Troubled AMP has released its first half financial results, with acting chief executive Mike Wilkins saying they demonstrate “resilience through a difficult period.”
In the first half of 2018, AMP’s underlying profit reached $495m, compared to $533m in H1, 2017, while net profit reached $115m, compared to $445m last year, reflecting the “advice remediation provision” announced in 27 July.
Despite the overall losses, “strong growth” was reported by AMP’s banking arm with earnings up 20% on H1 2017, reaching $78m, driven by an 8% increase in the residential lending book to $19.7bn and improved deposit margins.
“Continued momentum” in AMP Capital saw operating earnings increase 2% due to investment in “real assets capability and international expansion”.
Operating earnings in AMP’s wealth management business increased 6% to $204m, with assets under management also up 6% to reach $132bn. The results were described as “resilient in a challenging environment”.
However, Australian wealth protection profit margins declined $3m compared to H1 2017 to total $46m and operating earnings collapsed to $1m due to “higher than expected claims activity and reserve strengthening on a large terminated group plan.” In H1 2017, operating earnings stood at $52m.
Elsewhere in the business, strong performance on controllable costs puts AMP on track to “at least achieve” its FY 18 cost guidance and the group holds surplus capital of $1.8bn above minimum regulatory requirements.
Wilkins said, “Our first half results have demonstrated AMP’s resilience through a difficult period. While there will be further challenges ahead, we have a strong foundation on which to reset the business and restore the confidence of our customers and the wider community.”

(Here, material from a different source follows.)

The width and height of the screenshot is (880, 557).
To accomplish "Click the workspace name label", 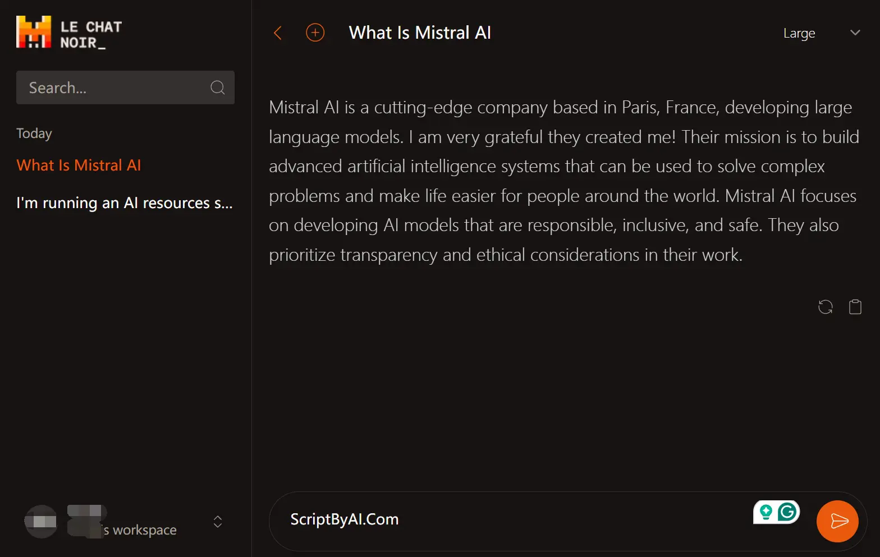I will click(x=140, y=530).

He added, “AMP Bank and AMP Capital have continued to grow and our Australian wealth management business has again shown its ability to respond to changing market circumstances, broadening its revenue base and managing its controllable costs.”

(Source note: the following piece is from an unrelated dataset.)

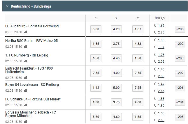This screenshot has width=188, height=124.
Task: Select home win odds 5.00 for FC Augsburg
Action: coord(96,29)
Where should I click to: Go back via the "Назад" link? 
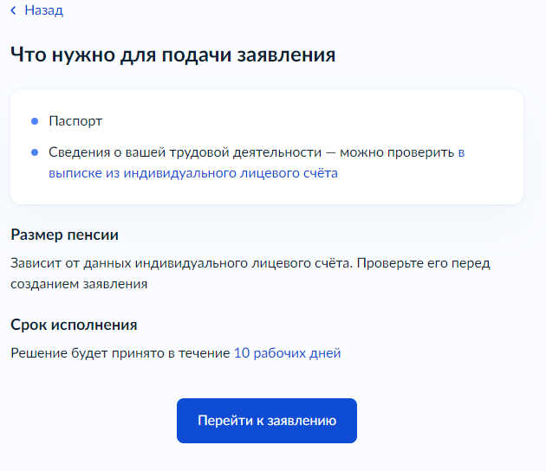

The results come as AMP faces its own shareholders in court over claims it withheld information relating to its fees for no service scandal and dealings with ASIC. The shareholders claim the information should have been disclosed to them.

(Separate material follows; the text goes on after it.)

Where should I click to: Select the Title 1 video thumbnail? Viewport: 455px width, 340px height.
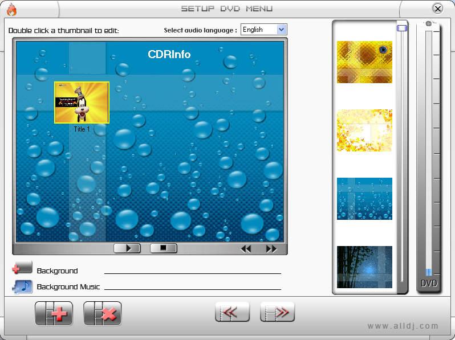82,103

Wilkins added, “The events around the royal commission into financial services have challenged our reputation, and while we continue to monitor the impacts, we have taken action to stabilise the business and move forward.
“Headwinds remain for the second half of the year, but our focus is clear. We’ll continue to prioritise our customers, putting their interests first. We’ll progress the transformation of our advice business, strengthen risk management and accelerate the portfolio review aiming to release further capital from our manage for value businesses.”
Supporting this work, AMP also announced the appointment of former Secretary to the Australian Treasury, John Fraser to its board as non-executive director, effective from September 2018, subject to pre-appointment processes.
Wilkins concluded, “We’re driving change right across the business and are dedicated to delivering the services that are critical to our customers and the Australian economy, helping to earn back trust in AMP.”
In its statement, AMP pledged to prioritise restoring customer confidence and said “the transformation of advice is underway”. This includes the “acceleration of advice remediation and reshaping of AMP’s advice network.”
Further, “Investment is being made to strengthen risk management and controls across the business. As previously announced, AMP has also re-prioritised the portfolio review of its manage for value businesses. AMP is also focused on maintaining momentum in its growth businesses.”